Pick up the article on NATO's air policing of Iceland below and continue it from its last sentence.

■ **Reading text**:
|---|

Icelandic Air Policing is a NATO operation conducted to patrol Iceland's airspace. As Iceland does not have an air force, in 2006 it requested that its NATO allies periodically deploy fighter aircraft to Keflavik Air Base to provide protection of its airspace. The first deployment of aircraft took place in May 2008.

Background
As Iceland does not maintain an air force, the country was left without means to patrol its airspace when the United States Air Force (USAF) ceased deploying fighter units to Keflavik Air Base in September 2006, and the U.S. Iceland Defense Force was withdrawn. Following the American withdrawal Russian Air Force 37th Air Army aircraft entered Icelandic airspace on several occasions.

Prime Minister Geir Haarde requested that Iceland's NATO allies assume responsibility for protecting Iceland's airspace during the Riga Summit in November 2006. The North Atlantic Council agreed to this request at its July 2007 meeting. The other NATO member states who lack the ability to patrol their own airspace have similar arrangements in place. In March 2008, Prime Minister Haarde denied that the air policing operation was targeting Russian aircraft, and stated that "It is going to be a general patrolling exercise. We consider Russia to be our friends, by the way."

In contrast with the Baltic Air Policing mission, which involves the continuous presence of fighter aircraft from NATO countries at Šiauliai International Airport in Lithuania and Ämari Air Base in Estonia, the Icelandic government requested that NATO not maintain a permanent force at Keflavik. Instead, an average of three deployments are made per year, with each lasting from three to four weeks. Most deployments involve four fighter aircraft, though the number varies with some being larger.

As of January 2013, NATO had re-designated the deployments to Iceland as being the "Airborne Surveillance and Interception Capabilities to meet Iceland's Peacetime Preparedness Needs" mission, and emphasised to reporters that it was focused on training rather than air policing.

Since 2014 the aircraft deployed to Iceland have been placed on Quick Reaction Alert (QRA) status and flown armed patrols. While these tasks were not previously undertaken, it was decided to commence them in response to the deterioration in relations between Russia and NATO countries following the annexation of Crimea by the Russian Federation and the conflict in Donbass, Ukraine.

|---|

■ **Data excerpt**:
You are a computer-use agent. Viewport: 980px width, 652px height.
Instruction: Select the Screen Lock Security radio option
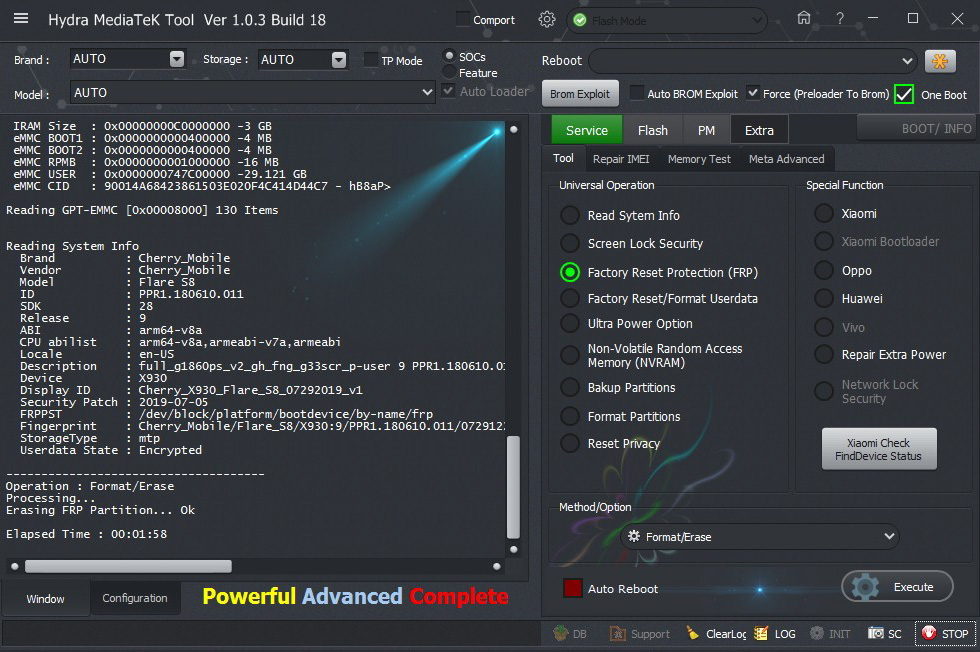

|---|

■ **Reply**:
In 2018, the deployments to Iceland came under the Allied Air Command and were controlled by NATO's northern Combined Air Operations Centre at Uedem in Germany. The Combined Air Operations Centre manages NATO air policing north of the Alps, including by controlling the Baltic Air Policing operation.

In March 2022 it was reported that the Icelandic government was considering whether a continuous air policing presence was required due to the increased threat resulting from the Russian invasion of Ukraine. Formal discussions of the matter had not yet taken place.

Deployments

The following deployments have been made to Iceland:

A planned deployment of four British Royal Air Force Eurofighter Typhoons from No. 3 (F) Squadron in December 2008 was cancelled as a result of the Icesave dispute between Britain and Iceland. Poland also cancelled a planned deployment of F-16 fighters to Iceland in 2010 due to the impact of the financial crisis of 2007–2010. As part of the terms of an agreement signed in March 2019 between the British and Icelandic governments, the RAF was scheduled to undertake an air policing deployment to Iceland in 2019.

Fighter aircraft deployed to Iceland are accompanied by NATO Boeing E-3 Sentry AWACS aircraft to enhance the Iceland Air Defence System radar network as well as other supporting aircraft as required.

In addition to the NATO deployments, fighter aircraft from Finland and Sweden have also undertaken training in Iceland.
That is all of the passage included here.